Dec. 6 — Eleventh Circuit Judge William H. Pryor will likely face a tough confirmation fight if President-elect Donald Trump nominates him to the U.S. Supreme Court.

It wouldn’t be the first time. The former Alabama attorney general endured a lengthy and divisive path to the bench.

Now he’s a rumored front-runner among Trump’s short list of potential high court nominees. Trump has said he’ll choose someone from his list to replace Justice Antonin Scalia, who died unexpectedly Feb. 13.

If he’s nominated, his past remarks concerning abortion and gay rights could again be the focus of the confirmation hearings.

1) Rumored Front-Runner

At a Republican presidential debate in February, Trump said that “we could have a Diane Sykes, or you could have a Bill Pryor—we have some fantastic people.”

In November, those two still appeared to be front-runners in the minds of conservative legal experts at a Federalist Society convention, according to a National Review story.

Conservatives see Pryor and the Seventh Circuit’s Sykes “as strict originalists who carry no risk of a David Souter-like transformation once appointed to the high court,” the story said.

Justice David H. Souter was appointed by Republican President George H.W. Bush but voted reliably with the high court’s liberal justices.

2) Grueling Confirmation

Pryor’s last confirmation process took years.

His own criticism of Souter was a point of contention at his 2003 Senate confirmation hearing.

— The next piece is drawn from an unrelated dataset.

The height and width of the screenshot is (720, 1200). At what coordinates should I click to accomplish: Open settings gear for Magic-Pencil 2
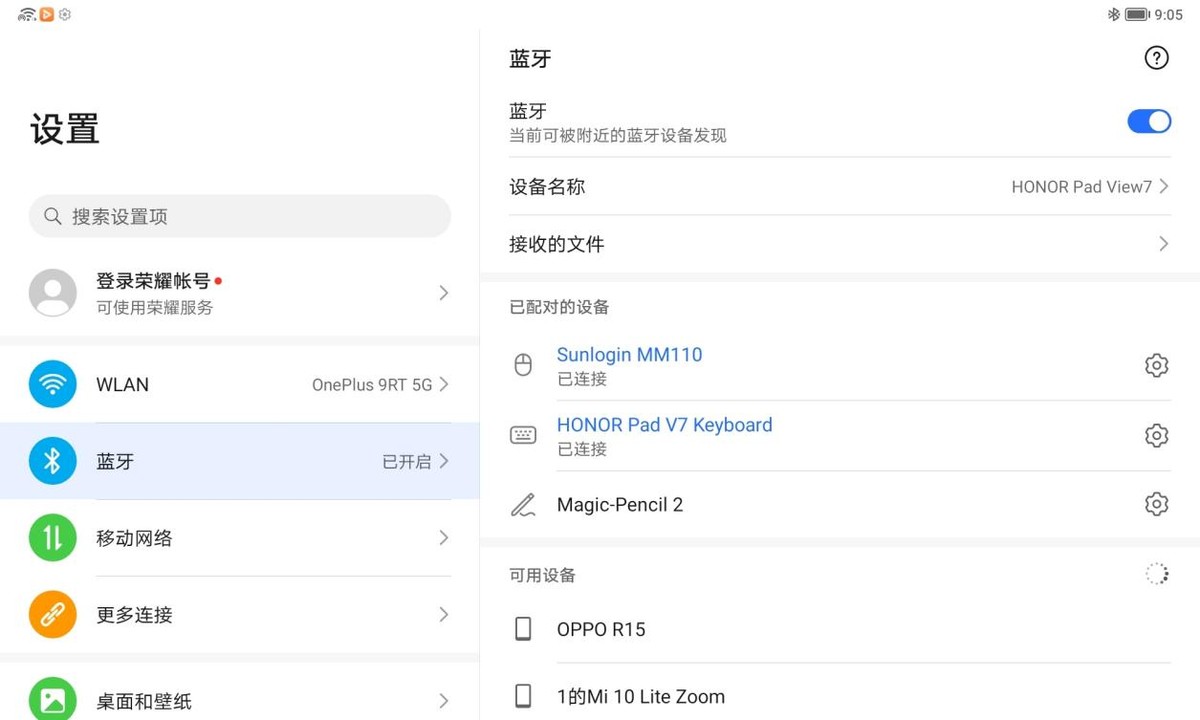pos(1156,504)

Then-Alabama Attorney General Pryor said in a 2000 speech to the Federalist Society, “Please, God, no more Souters.”

Based partly on that statement, Sen. Charles E. Schumer (D-N.Y.) said at the 2003 hearing, “If Bill Pryor becomes a judge, it seems hard to believe he will be a moderate.”

Democrats’ staunch opposition to Pryor led President George W. Bush to use a recess appointment to place him on the Eleventh Circuit in 2004.

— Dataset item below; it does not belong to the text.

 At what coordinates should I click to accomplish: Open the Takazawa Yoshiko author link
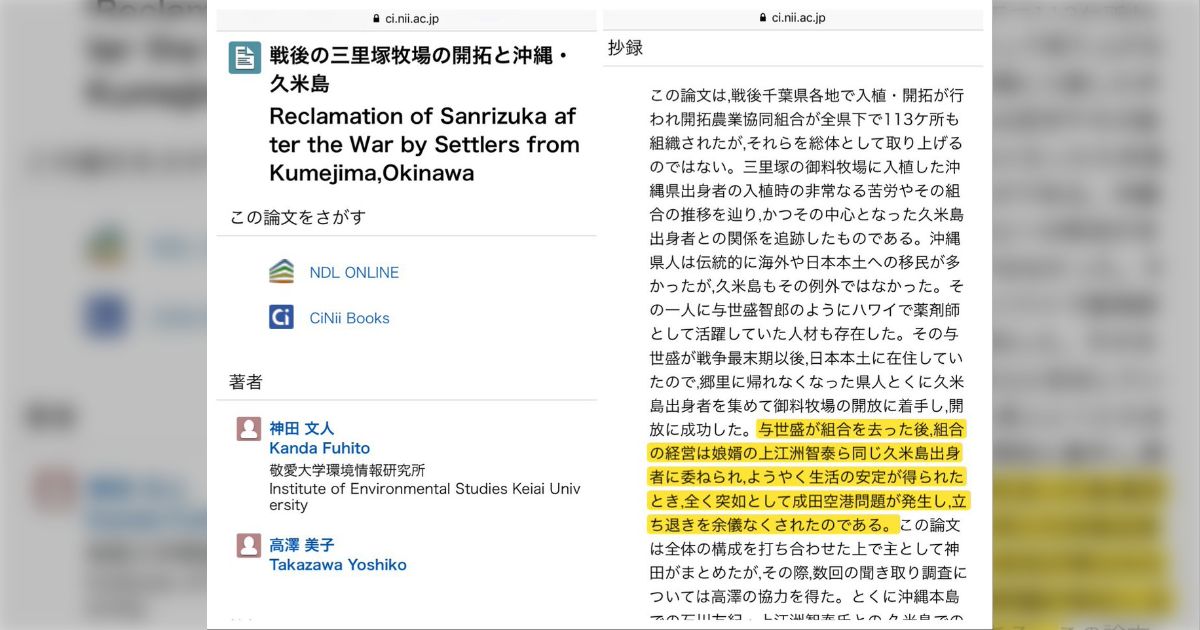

The Senate confirmed Pryor in 2005, with 45 Senators, including three Republicans, voting against confirmation.

3) Abortion, Gay Rights Stances

Pryor’s stances on abortion and gay rights also made his confirmation more difficult.

His description of the landmark abortion-rights decision in Roe v. Wade, 410 U.S. 113 (1973), as “the worst abomination of constitutional law in our history” was a cause for concern, Schumer said in 2003.

Pryor also described Roe as a creation “out of thin air of a constitutional right to murder an unborn child,” Schumer said.

Further, Pryor defended an Alabama law that criminalized sodomy, in an amicus brief he filed as Alabama attorney general on behalf of three states in Lawrence v. Texas, 539 U.S. 558 (2003).

He “equated gay sex with prostitution, adultery, necrophilia, bestiality, possession of child pornography, incest and pedophilia,” Schumer said.

“On gay rights the Attorney General believes it is constitutional to lock up gays and lesbians for having intimate relations in the privacy of their own homes,” Schumer said.

However, this week Pryor wrote an opinion for the Eleventh Circuit finding that a middle-school gay-straight alliance could sue the public school board that rejected its application for recognition, in Carver Middle Sch. Gay-Straight All. v. Sch. Bd. of Lake Cty., Fla., 2016 BL 405072 (11th Cir. Dec. 6, 2016) (see related story).

4) Civil Rights Record Defended

Rep. Jo Bonner (R-Ala.) defended Pryor’s civil rights record at his confirmation hearing.

He assisted the U.S. Attorney’s Office in prosecuting Ku Klux Klan members for the 1963 bombing of the 16th Street Baptist Church, which killed four young black girls, Bonner said.

Two of the KKK members were convicted in 2001 and 2002.

Pryor also authored state legislation making cross-burning a felony.

Further, he was the sole white statewide official to campaign for repealing the interracial marriage ban in the Alabama Constitution.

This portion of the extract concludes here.